Shot in beautiful black-and-white, it takes place in 1970s’ Mexico City, a turbulent time in the country’s history. The drama unfolds through the eyes of Cleo, even as she performs simple chores such as mopping the floor in the opening. She meets a boy, gets pregnant, and takes care of the children and the family in this middle-class home.

Based on the director’s own childhood, this poignant portrait is made extraordinary because background players and action are as important as what’s happening with the main characters. As cinematographer, Cuarón uses his camera the way Picasso used his brush. He paints pictures that are riveting to behold, which is why this is definitely a film that needs to be seen on the big screen (Roma is also streaming on Netflix, the company which produced it). It’s the difference between looking at a photo of a work of art and seeing the work in a museum. Either way, don’t miss it.

photos courtesy of Netflix

Participant Media, Esperanto Filmoj
United States/Mexico | 135 minutes
in limited release November 21, 2018
on disc/streaming beginning 

{ 4 comments… read them below or add one }

Susan Penn December 26, 2018 at 9:27 pm

Great recommendation! I have a big screen TV and watched it on Netflix.


Lorri Reines December 27, 2018 at 2:11 pm

Beautifully written review.
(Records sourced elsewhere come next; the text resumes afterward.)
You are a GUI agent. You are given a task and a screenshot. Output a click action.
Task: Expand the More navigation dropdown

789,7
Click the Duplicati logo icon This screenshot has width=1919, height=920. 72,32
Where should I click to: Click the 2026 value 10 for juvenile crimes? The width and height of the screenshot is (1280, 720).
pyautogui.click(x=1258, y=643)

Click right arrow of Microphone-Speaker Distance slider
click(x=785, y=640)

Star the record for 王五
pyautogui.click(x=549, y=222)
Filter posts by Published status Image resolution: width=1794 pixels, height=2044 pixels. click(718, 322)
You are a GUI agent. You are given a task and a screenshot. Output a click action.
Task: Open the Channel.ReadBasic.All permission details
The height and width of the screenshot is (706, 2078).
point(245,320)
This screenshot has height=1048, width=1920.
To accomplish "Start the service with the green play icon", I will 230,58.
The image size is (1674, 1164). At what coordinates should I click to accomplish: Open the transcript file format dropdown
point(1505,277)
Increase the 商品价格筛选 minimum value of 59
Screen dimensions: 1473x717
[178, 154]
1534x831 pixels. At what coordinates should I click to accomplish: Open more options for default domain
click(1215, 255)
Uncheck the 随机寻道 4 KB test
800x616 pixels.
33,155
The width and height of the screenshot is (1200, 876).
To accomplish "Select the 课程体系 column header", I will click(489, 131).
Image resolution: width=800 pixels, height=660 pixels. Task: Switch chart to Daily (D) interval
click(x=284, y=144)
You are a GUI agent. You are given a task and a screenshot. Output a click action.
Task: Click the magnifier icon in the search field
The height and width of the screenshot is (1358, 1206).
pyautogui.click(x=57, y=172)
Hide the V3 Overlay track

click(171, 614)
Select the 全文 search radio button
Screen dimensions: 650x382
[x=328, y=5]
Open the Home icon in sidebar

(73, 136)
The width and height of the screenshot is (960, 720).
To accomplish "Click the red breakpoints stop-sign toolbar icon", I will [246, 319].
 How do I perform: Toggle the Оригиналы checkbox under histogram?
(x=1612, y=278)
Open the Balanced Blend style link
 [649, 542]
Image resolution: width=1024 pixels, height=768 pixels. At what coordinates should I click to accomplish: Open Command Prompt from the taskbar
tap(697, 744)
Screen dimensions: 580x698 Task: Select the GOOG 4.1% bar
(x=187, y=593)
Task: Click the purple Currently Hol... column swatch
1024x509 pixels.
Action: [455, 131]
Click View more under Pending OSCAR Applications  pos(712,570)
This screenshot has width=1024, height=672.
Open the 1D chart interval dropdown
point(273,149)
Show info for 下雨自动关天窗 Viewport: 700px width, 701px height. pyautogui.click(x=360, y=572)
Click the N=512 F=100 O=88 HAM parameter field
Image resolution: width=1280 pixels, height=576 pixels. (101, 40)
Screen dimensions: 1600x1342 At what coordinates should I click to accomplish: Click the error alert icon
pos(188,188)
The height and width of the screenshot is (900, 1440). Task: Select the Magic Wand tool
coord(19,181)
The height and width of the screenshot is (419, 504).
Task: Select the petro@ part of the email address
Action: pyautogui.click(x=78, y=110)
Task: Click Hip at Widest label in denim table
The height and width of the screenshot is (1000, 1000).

Loved the film myself and highly recommend watching.


Paul Bailey December 27, 2018 at 11:23 pm

Excellent review, Joan.
We’ve seen the film and it is truly exquisite in every way that you describe it.


Gloria Garvin December 28, 2018 at 1:08 am

As you said, “Roma is an artistic masterpiece.” I hope it stays in the theaters, as I’d like to see it again. Thanks for your great review.